This Fall I had the opportunity to advise a student’s senior project! She wanted to study “dimension reduction” which, broadly speaking, consists of taking a large set of data and making it smaller, in various clever ways. I think this could be added to a linear algebra class for a nice real life application.
I was excited to do this because I’ve always wanted to learn a little about data science, but also data science is especially good to know for a mathematician who does not have a tenure track position. To finalize my understanding of what we did I want to try to explain it here. The first thing I learned is that data scientists, just like statisticians, seem to use unnecessary language so I will do my best to write what math people might say instead of what a data scientist would say.
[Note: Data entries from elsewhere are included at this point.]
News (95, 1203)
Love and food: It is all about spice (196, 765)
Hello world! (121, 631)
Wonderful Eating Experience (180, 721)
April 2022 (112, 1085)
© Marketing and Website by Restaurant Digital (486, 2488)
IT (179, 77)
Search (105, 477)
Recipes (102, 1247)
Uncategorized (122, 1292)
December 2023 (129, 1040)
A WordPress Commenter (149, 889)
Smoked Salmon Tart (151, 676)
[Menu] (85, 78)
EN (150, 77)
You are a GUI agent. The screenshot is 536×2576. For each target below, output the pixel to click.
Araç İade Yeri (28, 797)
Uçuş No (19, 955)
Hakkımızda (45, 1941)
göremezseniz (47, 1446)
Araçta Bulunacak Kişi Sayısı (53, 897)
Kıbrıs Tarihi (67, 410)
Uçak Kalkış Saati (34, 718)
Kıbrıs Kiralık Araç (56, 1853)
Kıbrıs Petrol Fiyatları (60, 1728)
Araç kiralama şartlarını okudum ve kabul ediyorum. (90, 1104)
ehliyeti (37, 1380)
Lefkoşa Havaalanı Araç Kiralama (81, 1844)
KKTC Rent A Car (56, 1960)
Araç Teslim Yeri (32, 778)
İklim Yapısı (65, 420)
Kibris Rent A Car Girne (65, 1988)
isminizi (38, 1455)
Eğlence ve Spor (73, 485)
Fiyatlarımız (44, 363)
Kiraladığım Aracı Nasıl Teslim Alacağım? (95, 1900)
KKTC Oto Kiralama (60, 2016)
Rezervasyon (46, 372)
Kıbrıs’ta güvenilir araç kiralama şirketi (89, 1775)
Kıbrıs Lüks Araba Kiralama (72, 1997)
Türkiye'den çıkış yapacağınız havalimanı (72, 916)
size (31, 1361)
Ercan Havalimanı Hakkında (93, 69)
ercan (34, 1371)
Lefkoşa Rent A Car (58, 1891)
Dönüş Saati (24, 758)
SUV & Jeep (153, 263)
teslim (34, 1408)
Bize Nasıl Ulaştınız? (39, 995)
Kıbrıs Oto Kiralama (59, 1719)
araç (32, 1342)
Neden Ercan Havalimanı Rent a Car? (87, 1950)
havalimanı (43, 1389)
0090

Data is sought after and vacuumed up at alarming rates nowadays. Data can really be any piece of information about something. We want to consider a bunch of data, i.e. pieces of information, about a bunch of things, all at once. One very efficient way to do this is to use matrices. For example, we might ask 2 people (things), for 5 pieces of information:
Person A:
– 6 feet tall
– 190 pounds
– 33 years old
– Likes pineapple on pizza
– Single
Person B:
– 5 feet 4 inches tall
– 140 pounds
– 32 years old
– Does not like pineapple on pizza
– Not Single
We can then write the data in a matrix:
Excuse the crude paint created pictures, but I’ve found this to be much faster than anything else!
There are two data points and in general the number of rows of the matrix is the number of data points. Meanwhile there are 5 “features” that encompass each data point, but really this is the number of columns. Oddly, the number of features is also called the dimension of the data set, even though dimension of a matrix already means the number of rows times the number of columns. To summarize: we can either say there are 5 columns, 5 dimensions, or 5 features to this data set, and that there are 2 data points or 2 rows.
With this mini example the term “dimension reduction” may seem obvious. Dimension reduction involves taking a large set of data represented as a matrix with many columns, and transforming it into a matrix with fewer columns. Of course, there are many ways to make a bigger matrix smaller, but we want to do it in a useful way!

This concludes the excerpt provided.